# Huge Contest. - 76 Classes.



## ChingazMyBoy (Apr 16, 2009)

Hey all,
I've decided to hold a massive contest. However it's not possible to run it without the help of the rest of the forum. 

*JUDGING :* For each class I need three judges so if your willing to judge in one or several classes, please PM me. 

For this contest to run smoothly, all the judges must be willing to get their "choices" in on time, 

*PRIZES:* I am considering prizes, if I can get enough people together to do these. So if anyone is willing to do a drawing for 1st place please message me -of course we would need several people willing to do this. 

*ENTRIES: * Only one picture, One horse, per class. You may enter as many classes as you like!

For classes to run there must be at least 5 people entering. 
*Entries are not open yet and another thread will be posted for you to place your entries in.*





Jumping:
1. Highest Jump (Needs picture AND height)
2. Widest Jump (Needs picture AND width) 

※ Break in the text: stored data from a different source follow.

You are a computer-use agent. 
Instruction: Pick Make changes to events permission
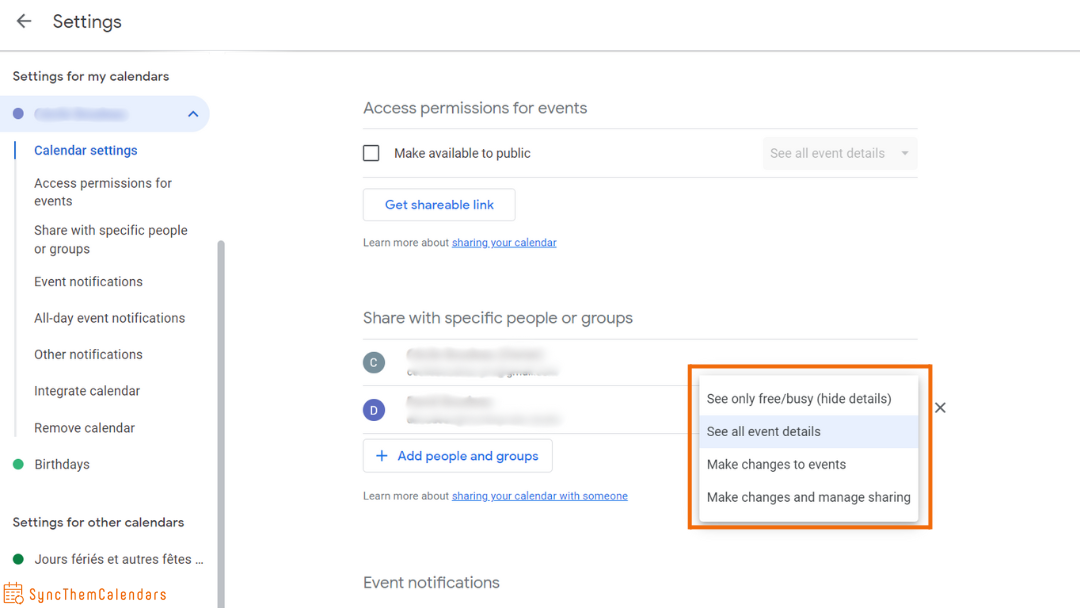[x=776, y=464]
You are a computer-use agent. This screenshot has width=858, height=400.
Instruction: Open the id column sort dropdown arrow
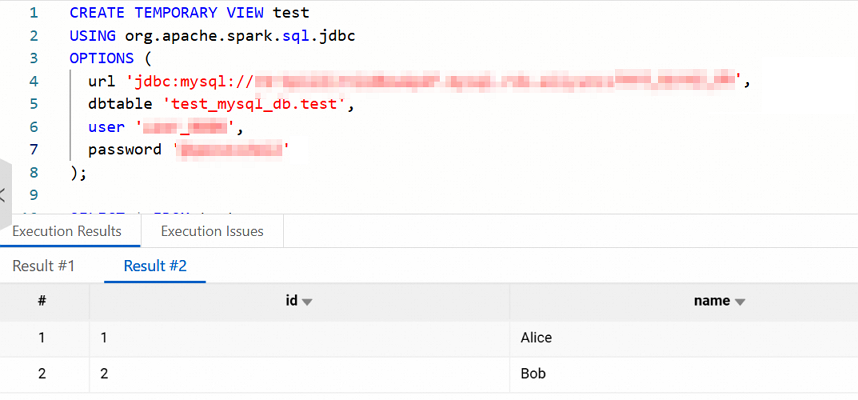tap(308, 301)
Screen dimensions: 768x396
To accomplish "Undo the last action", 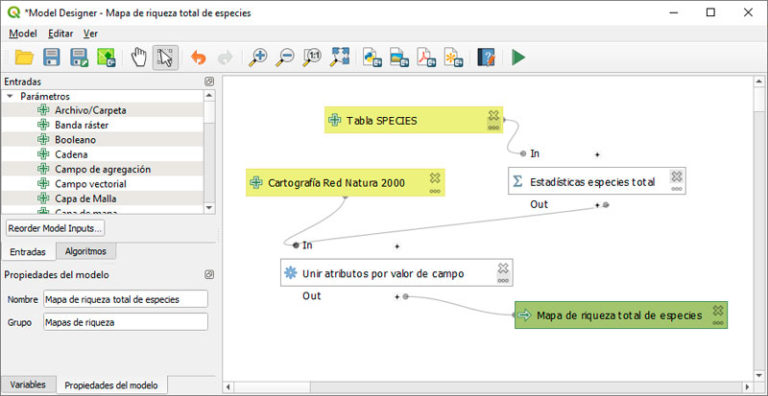I will tap(198, 58).
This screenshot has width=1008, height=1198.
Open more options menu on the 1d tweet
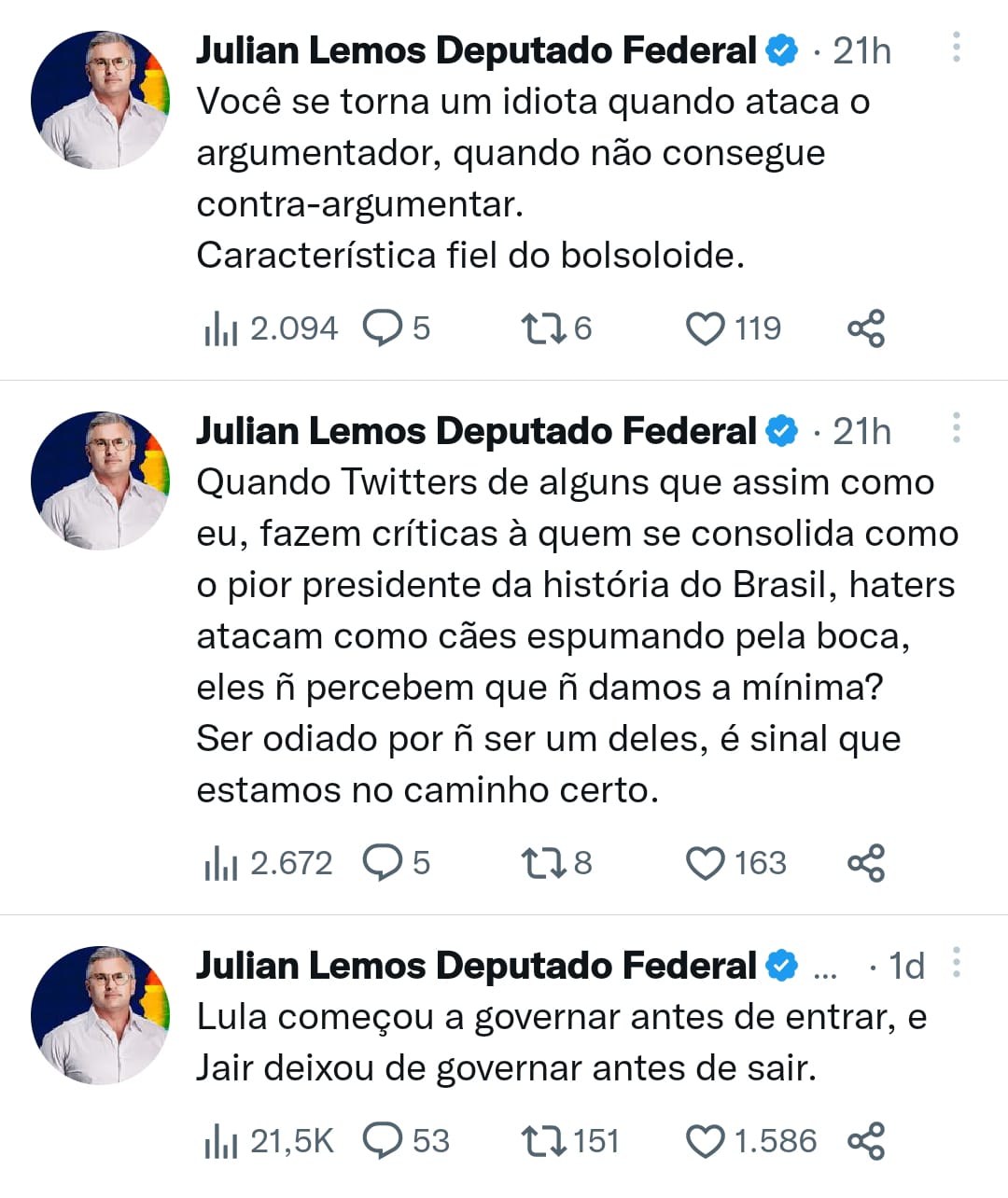click(957, 962)
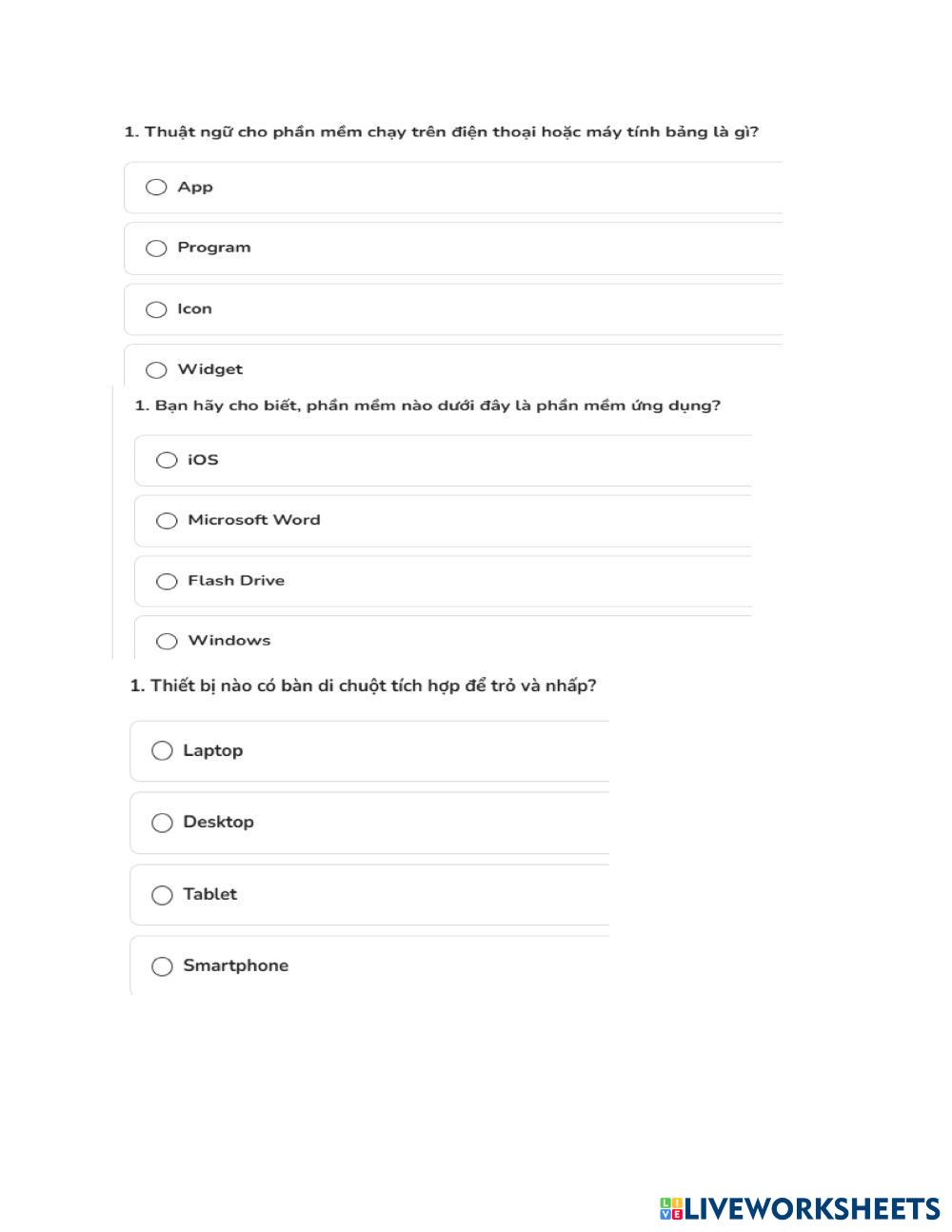Select the iOS radio button
Viewport: 952px width, 1232px height.
pos(167,461)
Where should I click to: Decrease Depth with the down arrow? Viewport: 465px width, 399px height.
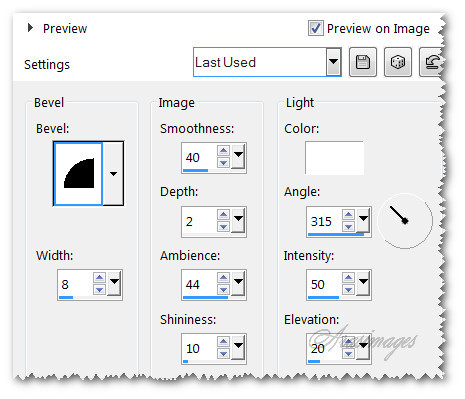(x=223, y=227)
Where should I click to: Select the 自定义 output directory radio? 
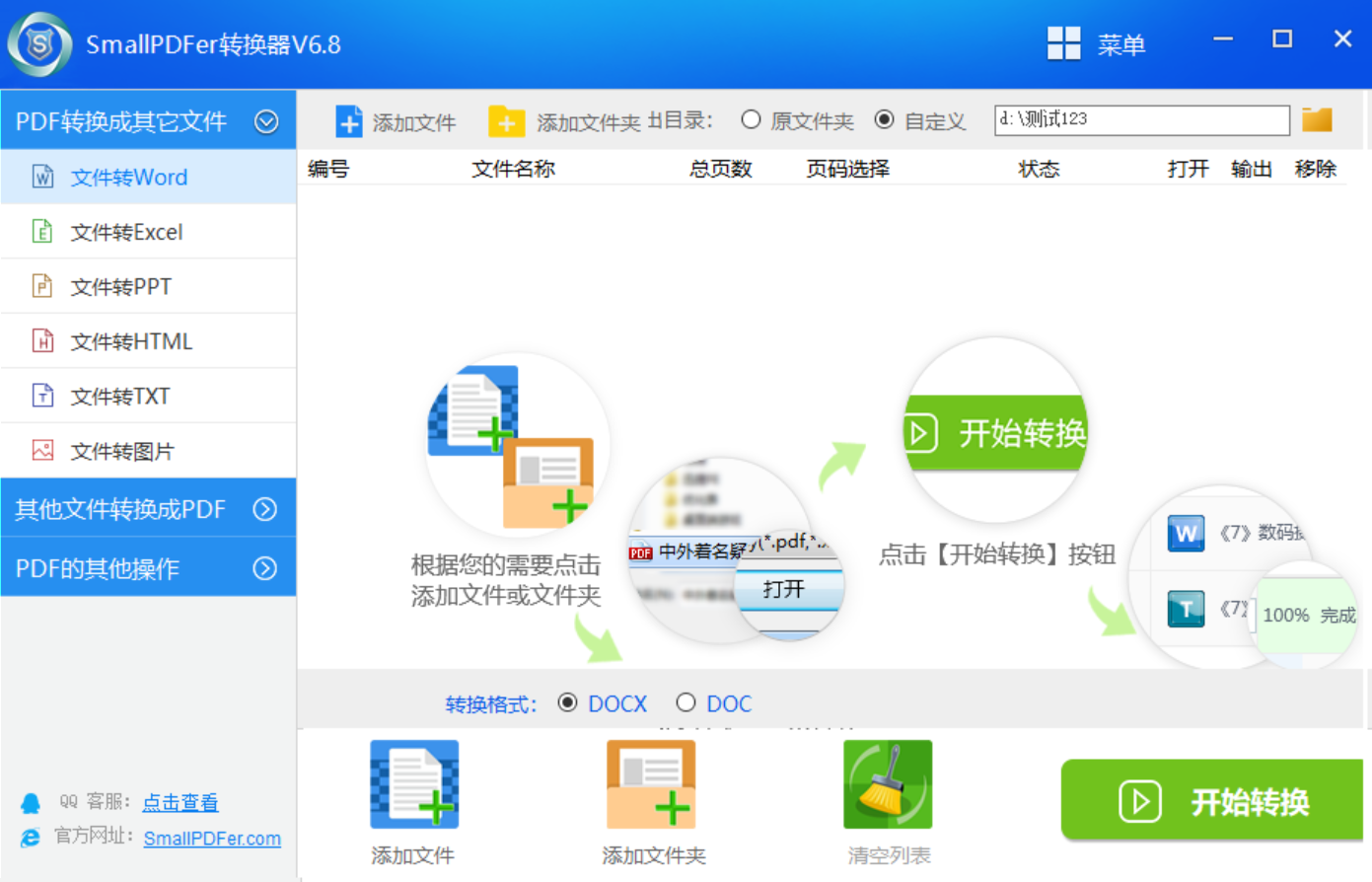click(x=884, y=119)
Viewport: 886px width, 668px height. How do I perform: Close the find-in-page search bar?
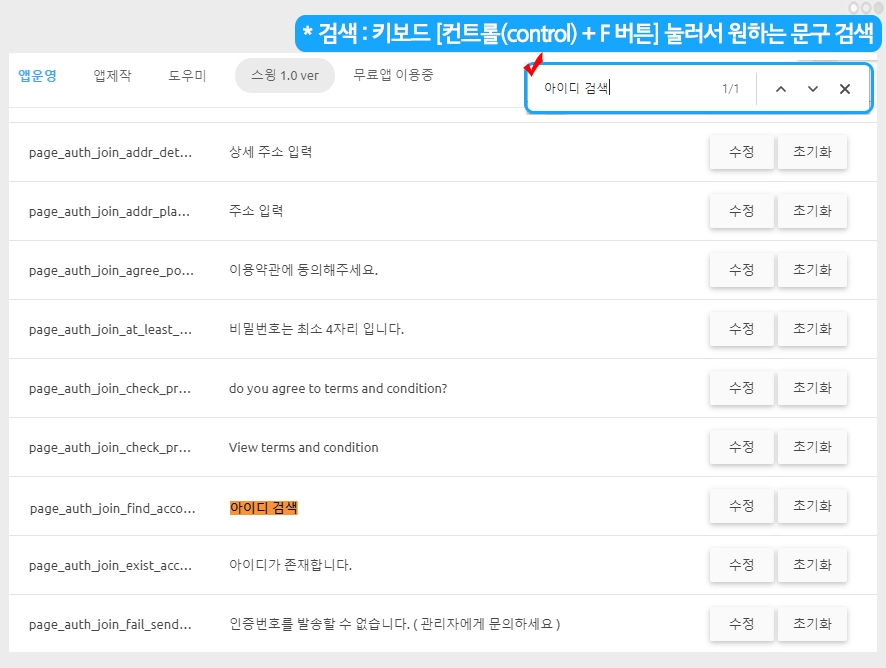click(x=845, y=89)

Form (Jumping) – Either X/C or S/J jump:
3. Rider – Under 2ft
4. Horse– Under 2ft
5. Rider – 2ft – 3ft 
6.Horse 2ft – 3ft
7. Rider - 3ft – 4ft 
8. Horse 3ft – 4ft
9. Rider – 4ft +
10. Horse - 4ft +

Form (Dressage):
11. Rider – Under the age of 15
12. Rider – Under the age of 30
13. Rider – 30+


Driving:
14. Driven Miniature Class-
15. Driven Pony Class-
16. Driven Horse Class-
17. Diven Draft Class-

Lunged: 
18. Free Lunged 
19. Lungline - Action Shot -
20. Lungeline-Yearling
21. Lungeline-2yo
22. Lungeline – 3yo +


OTHER
23. Athletic Pasture Shot
24. Best Bond – Horse/Person
25. Best Bond – Horse/Horse
26. Best Silly Shot
27. Worst Position – Flat
28. Worst Position – Jump
29. Action Shot - 
30. Fall/Fail –
31. Bareback – Flat
32. Bareback – Over Fence
33. Best Rear
34. Best Kick
35.	Cutest foal
36.	Cutest Pony
37.	Cutest Horse
38.	Costume – Youth
39.	Costume – Adult
40.	Horse Trick

Western Classes
41.	Western Pleasure-Junior horse/pony
42.	Western Pleasure-Senior horse/pony
43.	Western Pleasure-Junior Youth (12 years and under.
44.	Western Pleasure-Senior Youth (13 years and over but not exceeding 18 years.)
45.	Western pleasure-Adults 
46.	Barrel Racing Shot - Adult
47.	Barrel Racing Shot – Youth
48.	Flagging Shot - Adult
49.	Flagging Shot - Youth
50.	Pole Bending Shot- Ault
51.	Pole Bending Shot - Youth
52.	Reining – Adult
53.	Reining - Youth

Trail
54.	Trail-Junior Youth
55.	Trail-Senior Youth
56.	Trail-Adults
57.	Trail-Junior Horse
58.	Trail-Senior Horse
59.	Trail-Yearling Led
60.	Trail-2yo Led.

Showmanship 
61.	Showmanship-Yearling
62.	Showmanship-Junior Youth
63.	Showmanship-Senior Youth
64.	Showmanship-Amateur

Halter
65.	Halter-Quarter Horse
66.	Halter-Paint Horse
67.	Halter-Paint Bred
68.	Halter-Appaloosa
69.	14.2 pony and under.
70.	14.3 to 16 hands horse.
71.	16 hands + class.

Photography
72.	Head Shot
73.	Body Shot
74.	Artistic Shot
75.	Black and White
76.	Photoshopped


----------



## Marlea Warlea (Apr 27, 2010)

soooooooooooooo entering  will submit photos when i get my laptop back!!


----------



## smtracy (Jan 8, 2011)

Marlea Warlea said:


> soooooooooooooo entering  will submit photos when i get my laptop back!!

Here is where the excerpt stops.